■ **Your instructions**:
Please reproduce the laser oscillator text word for word, starting with "The pulses entering" and going on through "shown in Fig. 1(a).".

■ **Given text**:
***

The pulses entering the compression setup emerged from a commercial-grade Kerr-lens mode-locked (KLM) TD oscillator (UltraFast Innovations GmbH). It was set up in a monolithic aluminium housing which had a footprint of 145 cm × 70 cm. The housing itself and all optics mounts inside were water-cooled. Moreover, the oscillator could be aligned without opening the housing. This allowed stable operation (power RMS ≈ 0.5%, calculated from 5000 samples, 1 sample/s). The oscillator delivered 190 fs sech 2-pulses centred at about 1030 nm with 4.2 μJ energy at a repetition rate of 23.8 MHz. This corresponds to an average power of about 100 W. The oscillator was set up according to the principles described in ref. 21. A photograph of the laser is shown in Fig. 1(a).

Figure 1

(a) Photo of oscillator and compression chamber. The larger housing contains the KLM TD oscillator. The smaller housing contains the compression setup which is sketched in (b) The power sent to the BBO crystals was controlled by the half-wave plate (λ/2) and the thin-film polarizer (TFP). The beam was steered by pairs of 45° highly reflective dielectric mirrors (HR). All lenses (L1-L6) were plano-convex, anti-reflection (AR) coated fused-silica lenses. The chirped mirrors (CM) exhibited a group delay dispersion (GDD) of +2000 fs2. The two sapphire plates were 5 mm thick and placed at Brewster’s angle. The BBO crystals were mounted on a translation stage and could be rotated in the vertical direction for the purpose of angle-tuning. BBO 1 and BBO 2 were 10 mm long and BBO 3 6 mm. The apertures were 7 × 7 mm2.

***

■ **Recorded information**:

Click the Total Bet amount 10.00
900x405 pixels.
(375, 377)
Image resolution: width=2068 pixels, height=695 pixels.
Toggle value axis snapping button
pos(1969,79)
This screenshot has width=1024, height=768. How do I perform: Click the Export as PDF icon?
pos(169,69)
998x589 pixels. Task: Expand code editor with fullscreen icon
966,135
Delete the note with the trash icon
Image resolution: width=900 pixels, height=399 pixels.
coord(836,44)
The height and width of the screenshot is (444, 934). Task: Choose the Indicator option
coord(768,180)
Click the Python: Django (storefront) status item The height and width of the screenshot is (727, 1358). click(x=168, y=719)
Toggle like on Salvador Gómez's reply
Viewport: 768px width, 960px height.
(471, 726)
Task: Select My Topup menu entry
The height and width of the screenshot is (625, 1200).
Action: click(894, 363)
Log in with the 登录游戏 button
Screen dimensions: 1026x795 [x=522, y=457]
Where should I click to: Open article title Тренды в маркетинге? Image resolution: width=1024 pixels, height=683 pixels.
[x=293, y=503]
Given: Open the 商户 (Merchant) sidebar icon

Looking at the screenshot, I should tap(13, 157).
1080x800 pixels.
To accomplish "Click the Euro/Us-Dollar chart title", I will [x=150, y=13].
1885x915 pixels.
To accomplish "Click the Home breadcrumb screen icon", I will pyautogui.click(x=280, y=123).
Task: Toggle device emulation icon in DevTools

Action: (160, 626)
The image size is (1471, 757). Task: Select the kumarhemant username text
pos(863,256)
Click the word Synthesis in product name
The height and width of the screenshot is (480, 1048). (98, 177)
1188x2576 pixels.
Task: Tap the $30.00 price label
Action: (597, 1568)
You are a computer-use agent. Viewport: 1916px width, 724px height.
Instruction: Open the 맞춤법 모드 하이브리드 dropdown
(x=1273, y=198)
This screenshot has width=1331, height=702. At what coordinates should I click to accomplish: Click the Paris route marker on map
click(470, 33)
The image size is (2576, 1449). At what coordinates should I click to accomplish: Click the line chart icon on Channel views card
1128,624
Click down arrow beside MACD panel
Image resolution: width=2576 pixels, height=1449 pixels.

***

■ **Solution**:
The pulses entering the compression setup emerged from a commercial-grade Kerr-lens mode-locked (KLM) TD oscillator (UltraFast Innovations GmbH). It was set up in a monolithic aluminium housing which had a footprint of 145 cm × 70 cm. The housing itself and all optics mounts inside were water-cooled. Moreover, the oscillator could be aligned without opening the housing. This allowed stable operation (power RMS ≈ 0.5%, calculated from 5000 samples, 1 sample/s). The oscillator delivered 190 fs sech 2-pulses centred at about 1030 nm with 4.2 μJ energy at a repetition rate of 23.8 MHz. This corresponds to an average power of about 100 W. The oscillator was set up according to the principles described in ref. 21. A photograph of the laser is shown in Fig. 1(a).